The opinion of the court was delivered by: Scheindlin, District Judge.


This is an uncertified securities fraud class action brought by plaintiff Richard L. Kalnit against MediaOne Group Inc. ("MediaOne") and its eleven directors.*fn1 Plaintiff alleges that defendants violated section 10(b) of the Securities Exchange Act of 1934 (the "Exchange Act"), 15 U.S.C. § 78j(b), and Rule 10b-5 promulgated thereunder, 17 C.F.R. § 240.10b-5, by fraudulently failing to disclose material information in connection with a proposed merger between MediaOne and Comcast Corporation ("Comcast"). Plaintiff and the purported class members seek money damages claiming that, as a result of defendants' alleged fraud, they sold shares of MediaOne at an artificially deflated price.

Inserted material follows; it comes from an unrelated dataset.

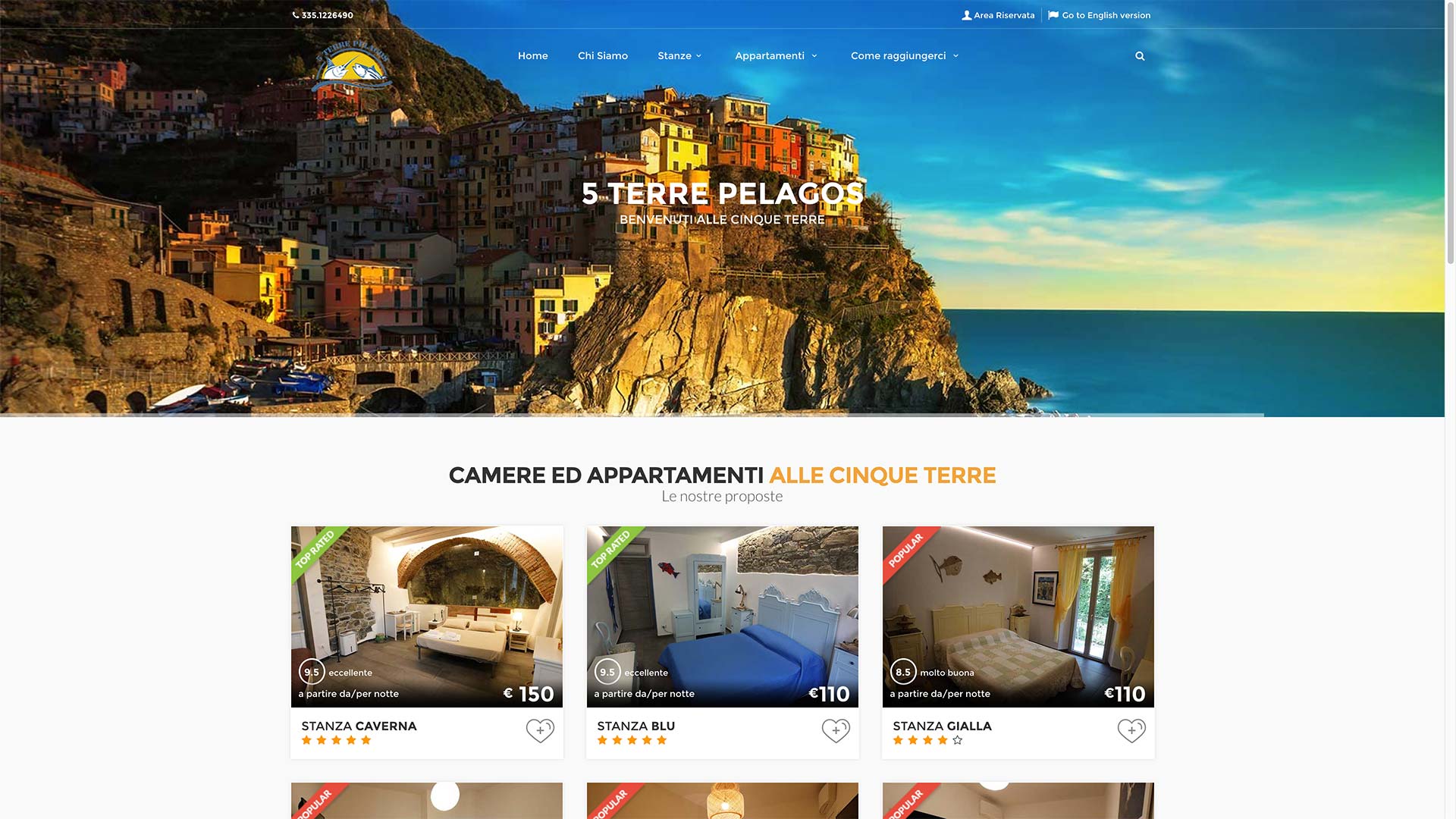Click the 9.5 score badge on Stanza Caverna
The height and width of the screenshot is (819, 1456).
(x=312, y=672)
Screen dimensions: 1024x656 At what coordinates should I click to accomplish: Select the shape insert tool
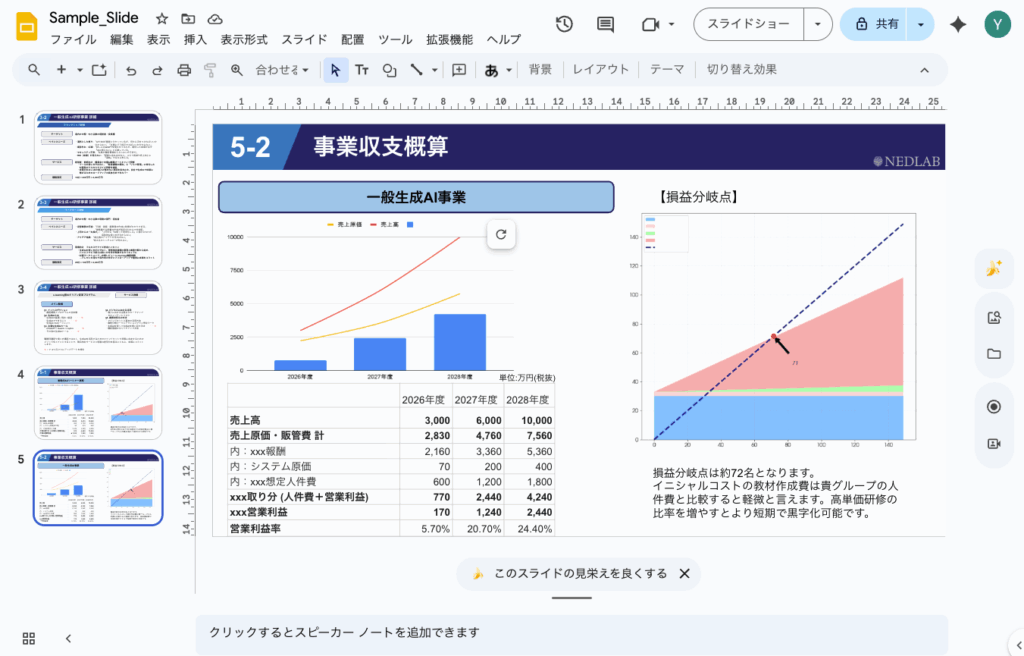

Plaintiff filed his original class action complaint on May 6, 1999. On October 7, defendants moved to dismiss the original complaint pursuant to Federal Rules of Civil Procedure 12(b)(6) and 9(b) and the Private Securities Litigation Reform Act of 1995 ("PSLRA"), 15 U.S.C. § 78u-4. By opinion dated December 22, this Court granted defendants' motion in its entirety, finding that plaintiff failed to adequately allege the required element of scienter. See Kalnit v. Eichler, 85 F. Supp.2d 232 (S.D.N Y 1999). Dismissal was granted with leave to amend. See id.

On January 13, 2000, plaintiff filed an amended class action complaint ("Amended Complaint"). Defendants now move to dismiss the Amended Complaint contending that plaintiff's allegations of scienter are still inadequate to sustain a claim for relief under the federal securities laws. For the reasons that follow, defendants' motion is granted in its entirety.

I. Legal Standard

Defendants' motion to dismiss the Amended Complaint, like its motion to dismiss the original complaint, is brought pursuant to Rule 12(b)(6), for failure to state a claim upon which relief may be granted, and Rule 9(b) and the PSLRA, for failure to plead fraud with particularity.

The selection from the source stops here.